Is TMJ Responsible for Your Headaches?
There are many headache causes, so it’s important to determine whether TMJ or something else is to blame for your headaches. Here are three clues to look for:
- Other TMJ Symptoms: TMJ headaches aren’t normally your only symptom of TMJ. Check the list to see if there are other indicators you might have TMJ.
- Headaches Related to Jaw Activity: If your headaches follow periods of intense jaw activity, such as chewing a tough meal or snack, or talking a lot during the day, then it’s more likely that your headache is TMJ-related.
- Eliminate Other Common Causes: Make sure your headaches aren’t related to common headache triggers such as dehydration, overexertion, alcohol consumption, and the like.

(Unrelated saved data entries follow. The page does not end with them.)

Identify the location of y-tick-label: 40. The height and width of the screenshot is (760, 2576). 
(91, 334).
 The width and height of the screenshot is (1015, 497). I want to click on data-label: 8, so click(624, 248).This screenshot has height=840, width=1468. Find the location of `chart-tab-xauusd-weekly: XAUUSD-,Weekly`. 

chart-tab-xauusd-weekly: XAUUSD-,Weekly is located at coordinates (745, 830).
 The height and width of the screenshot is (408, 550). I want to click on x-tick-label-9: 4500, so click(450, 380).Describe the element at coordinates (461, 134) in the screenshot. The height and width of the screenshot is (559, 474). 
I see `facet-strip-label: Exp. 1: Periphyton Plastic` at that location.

During your exam, we will use a number of measurements to determine whether you have jaw dysfunctions that can contribute to headaches. We can measure the tension in your jaw muscles. We will track the movement of your jaw for any irregularities and listen to the sound of the joints to identify the movements of the components. We will also use T-Scan digital bite measurements to identify the amount of force coming down on each and every tooth. We’ll immediately see if some teeth are experiencing more force than others. These measurements will tell us if you have bite dysfunctions that could be causing headaches.

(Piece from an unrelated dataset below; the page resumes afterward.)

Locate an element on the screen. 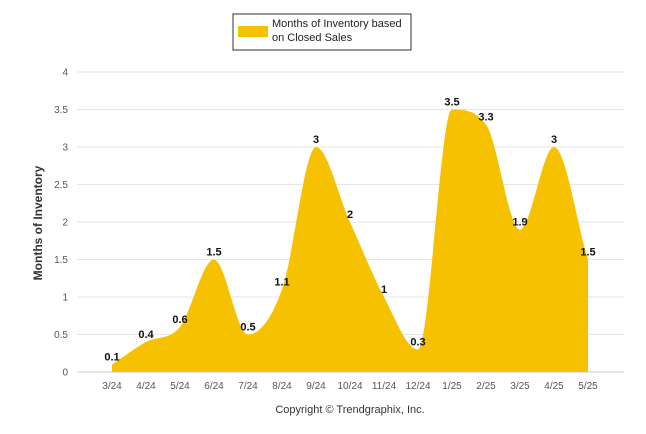  x-tick-label: 6/24 is located at coordinates (214, 386).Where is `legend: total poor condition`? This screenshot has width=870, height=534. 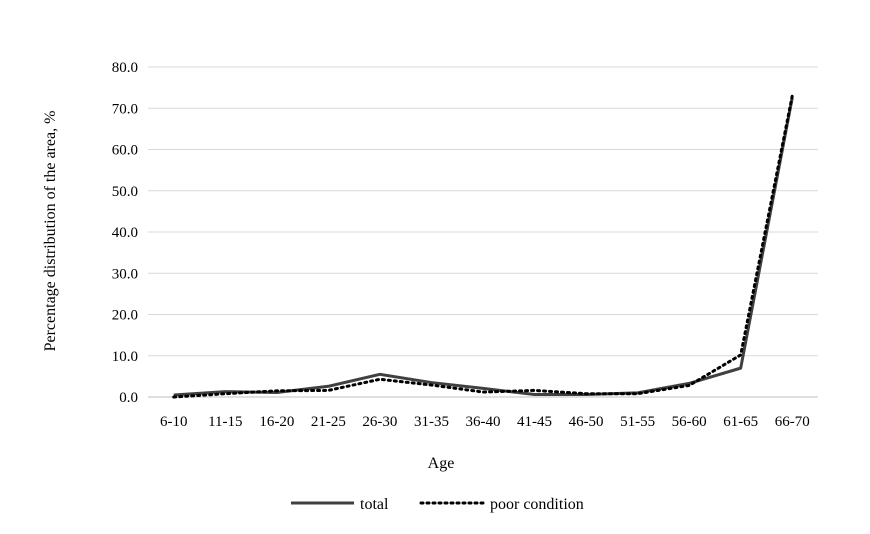
legend: total poor condition is located at coordinates (438, 504).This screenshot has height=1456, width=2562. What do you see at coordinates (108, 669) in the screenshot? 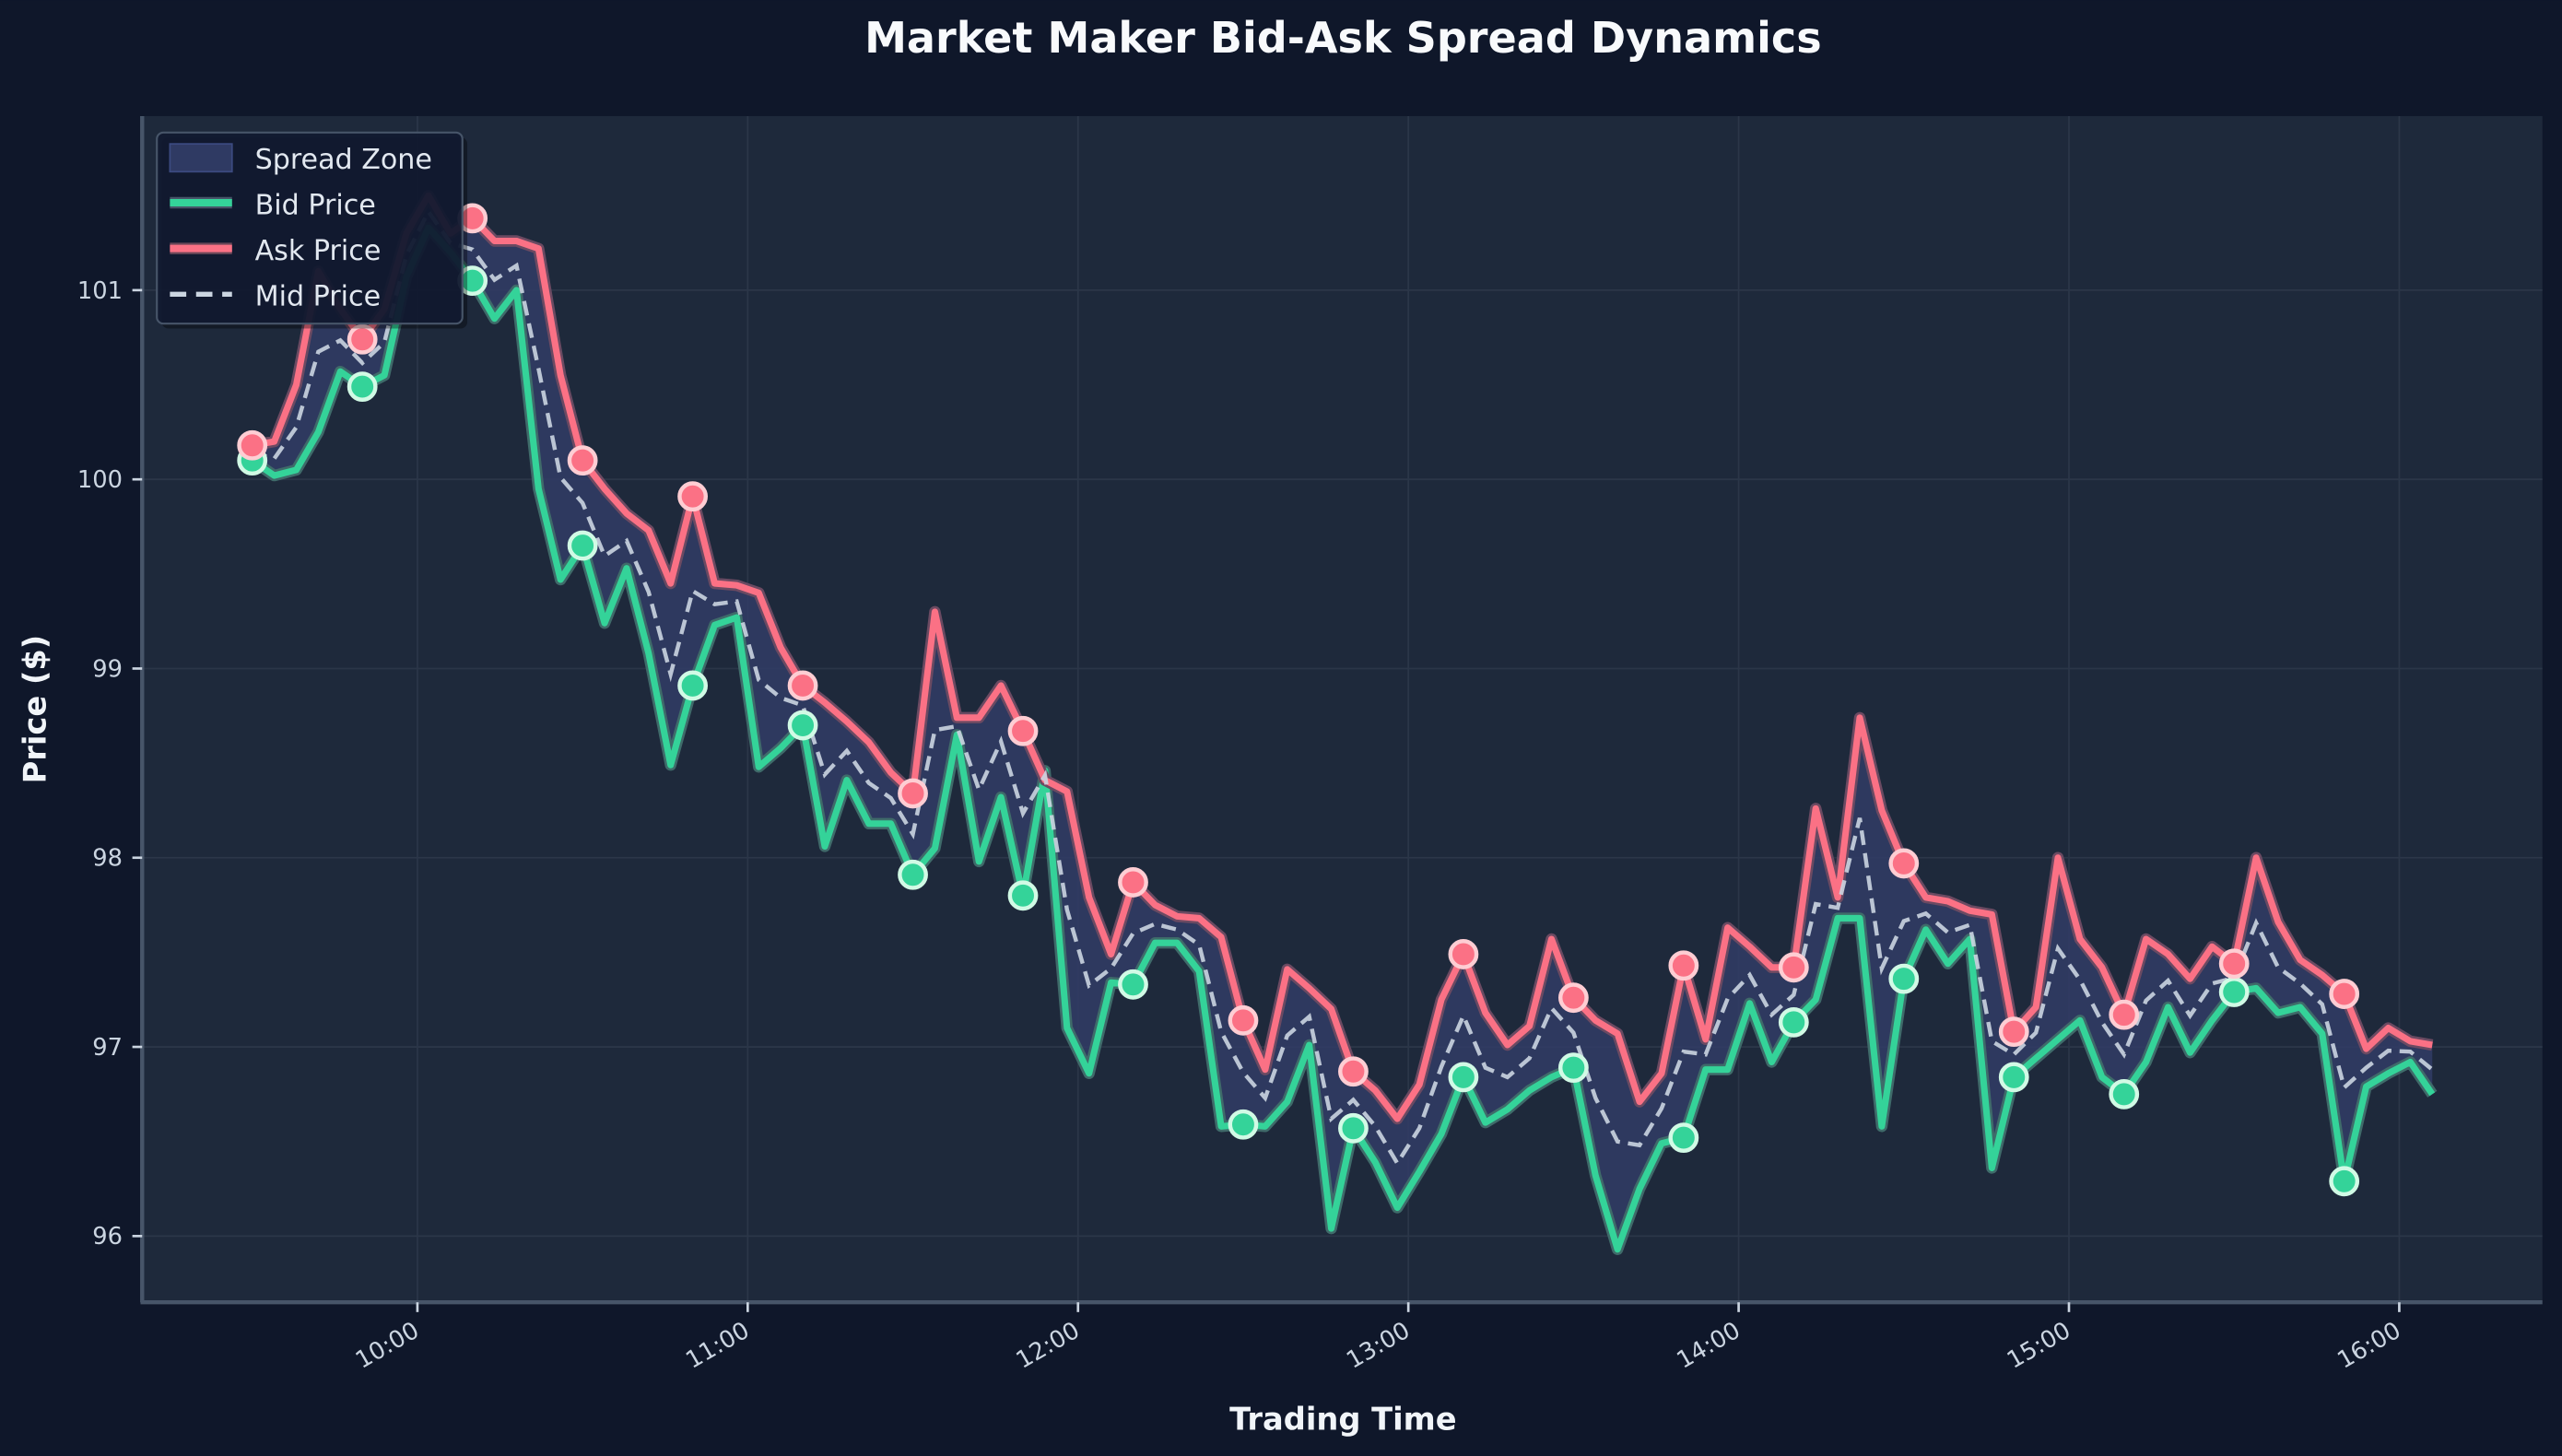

If you think your headache may be TMJ-related, consider the following sections to see how they may be tied to your jaw dysfunction.
Tension Headaches and TMJ
Tension headaches are the most common headache type. They are caused by muscle contractions in the head. The muscles of mastication (chewing) are the strongest muscles in the head, and they can contribute significantly to tension headaches. Your jaw muscles also interact with other muscles in the head, so can cause tension headaches indirectly.
Migraines and TMJ
Migraines are a little mysterious, still, so that their causes is only partly understood. However, the trigeminal nerve and its branches seem to be intimately involved in the trigger process. The branches of the trigeminal nerve spread across the face, interacting with the muscles of mastication and other jaw-and-related muscles. When these muscles are out of balance or overactive, they can put pressure on the trigeminal nerve branches, leading to overstimulation of the trigeminal ganglion, which, in turn triggers migraines.

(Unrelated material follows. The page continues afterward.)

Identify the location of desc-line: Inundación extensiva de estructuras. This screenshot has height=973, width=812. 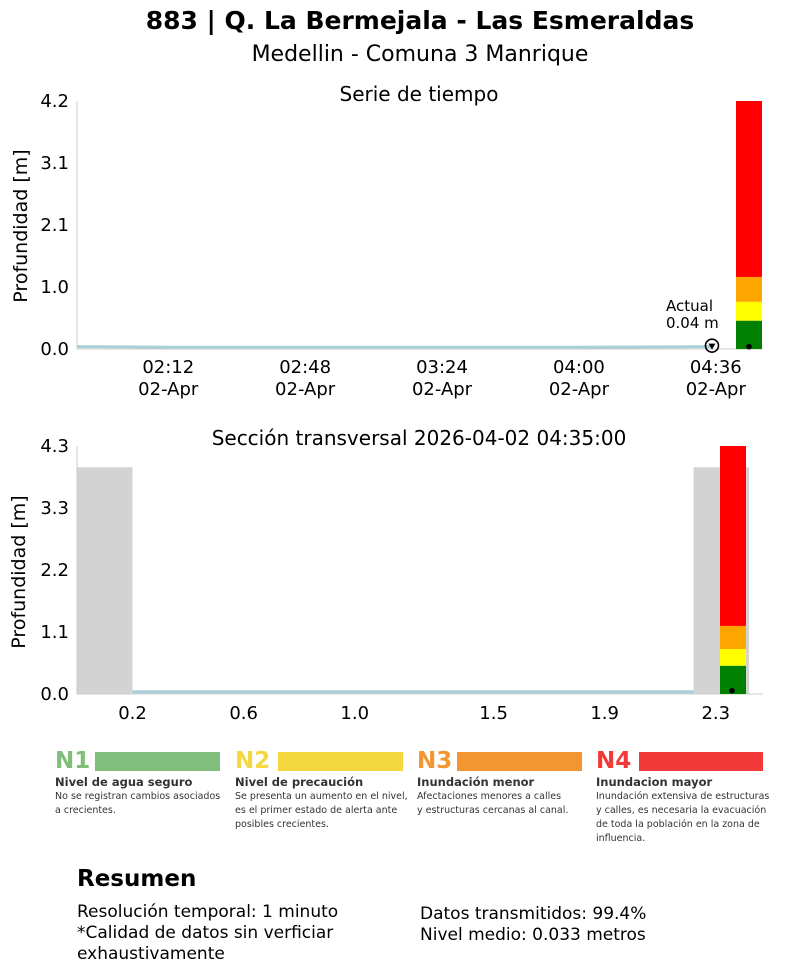
(683, 796).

Referred Pain Headaches in TMJ
Referred pain is a somewhat mysterious process in and of itself, but it stems from the way our nerves and brain work. Our nerves aren’t like telephone lines that carry signals directly from one place to another with a kind of “caller ID” that tells the brain who is sending pain signals. Instead, our nerves are more like a river in which pain signals can all flow together, so that when there’s a surge from upstream, the brain has to guess where that surge is coming from. The brain makes guesses based on where pain signals normally come from, which often works, but not always. Sometimes it thinks because pain is coming along a nerve that normally brings headache signals, you’re having a headache when you’re really experiencing jaw pain.
No matter the cause of your TMJ-related headache, TMJ treatment that can reduce muscle tension and restore normal function can lead to significant reduction in the frequency and severity of your migraines.